“Your village,” said Dro. “Is the Ghyste what drove your people away?”
“That, and other things. But if you’re asking have the deadalive got stronger in these parts, yes, they have. Stronger, and stronger still. I haven’t got the seventh sense, but when I was a girl,” she said, “I’d see shapes in the wood like milk, pale, showing the trees through them. Now, the dead look like men. I’ll tell you, when I spotted you in the dawn, I wondered.”
“They’re strong enough to manifest after sunrise?”
“They’re strong.”
“But only at certain seasons,” said Dro.
“Of course. What’d you expect? The psychic time that corresponds with the time of the landslide. Not a calendar day or month or year. But moon times, star times, seasons of conjunction and the zodiac. One is right now. That’s why you’re here, eh? And him—somehow he knew the right time, too. So he’s cleverer than you think.”
“Or than he thinks.”
“Solved your mystery yet?” she inquired. “I mean the woman who made the clay dog, and put the drug into it, and why.”
“Maybe.”
“What’ll you do?”
“What will I do?”
“It’s easier,” said Sable. “Her way, it’s easier. Especially for you, Parl Dro.”
“So you know my name,” he said flatly.
“I guessed your name,” she said. “People always said, one day you’d come.”
The old pain gnawed sullenly on the bones of his leg. Pain like fear.
And the memory began to come he had been trying to keep at bay. He had shoved the memory out of sight in some attic of the mind. He had thrust other memories in its way, between himself and it. Memories of childhood, of youth. Even of Silky. Rather be wounded than made a fool, perhaps.
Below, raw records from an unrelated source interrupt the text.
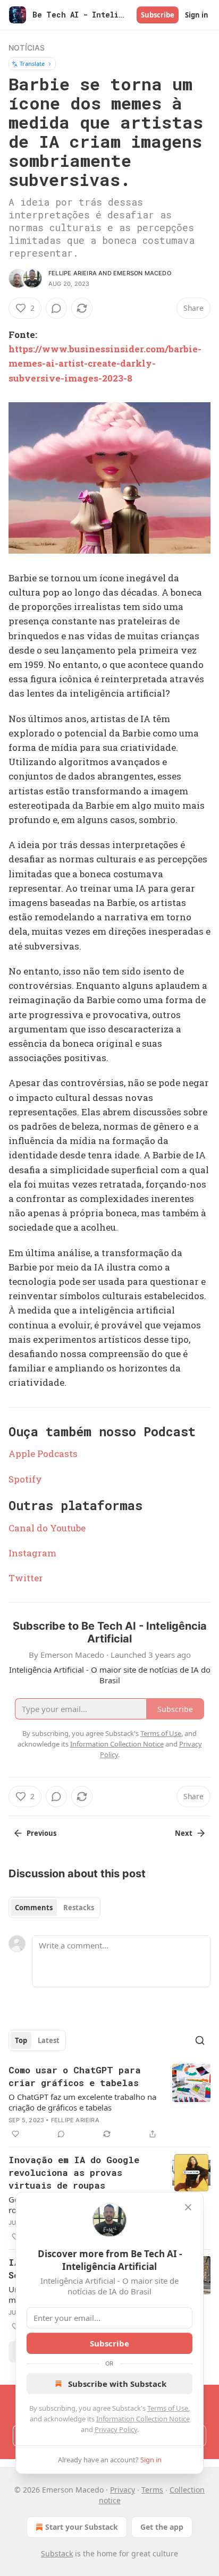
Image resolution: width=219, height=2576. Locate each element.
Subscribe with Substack (117, 2383)
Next (183, 1833)
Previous (41, 1833)
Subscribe (157, 15)
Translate (32, 63)
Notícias (27, 47)
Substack (57, 2553)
But now, he slipped back toward it. The herb tea, the pain, Myal’s half death, the message Cinnabar had sent, all these things pushed Dro back along the highway in his brain. Not far. He found himself glancing over five years, then over more than twenty. At himself, fifteen, twenty-five, thirty-five. The years of growing and learning, by trial and error, by thought and reading and dialogue, his inescapable trade. He glimpsed two or three old men, professional exponents of exorcism, those who had taught him. He had never really needed their lessons. Somehow he had known. Always known, and always had the strength, psychic, metaphysical, to put the knowledge to its terrible, essential work. Silky, when he was thirteen, had found the truth of his calling in him, just as, if she had not died, she would have found for him other truths, better, sweeter, less precious. And if she had lived, how would he have lived? A farmhand to this day, perhaps. Or a minor landowner if he was lucky. Sons and daughters, a wife, a gradual, gentle, back-breaking, marvellously simple life. If she had lived, and not come to him in the rain with her cold hands and her elemental wickedness. But he could not linger with Silky. The memory he was avoiding was nearer than that. Very, very near. Not a boy of thirteen, a man dressed in black. And yet, of course, Silky was in this memory, too. Had almost been the cause of it.
He could see the mountain with absolute clarity. It was ahead of him in the memory, poking up in the dusk to the northeast, like a chimney, smoking a single cloud and a scatter of spark-bright early stars. Over the mountain lay the lands that drew away into the legend, the mirage that pulled at him, Tulotef, Ghyste Mortua. He knew the season for it was coming, as every few years it did, the time of manifestation. Philosophers and charlatans had all instructed him, and he had believed in it with a dry matter-of-fact mysticism.
Strange, though, how dim and amorphous that initial belief in the Ghyste seemed to him now, as he recollected it. More a casual interest than a driving goal, not the dedication it had become.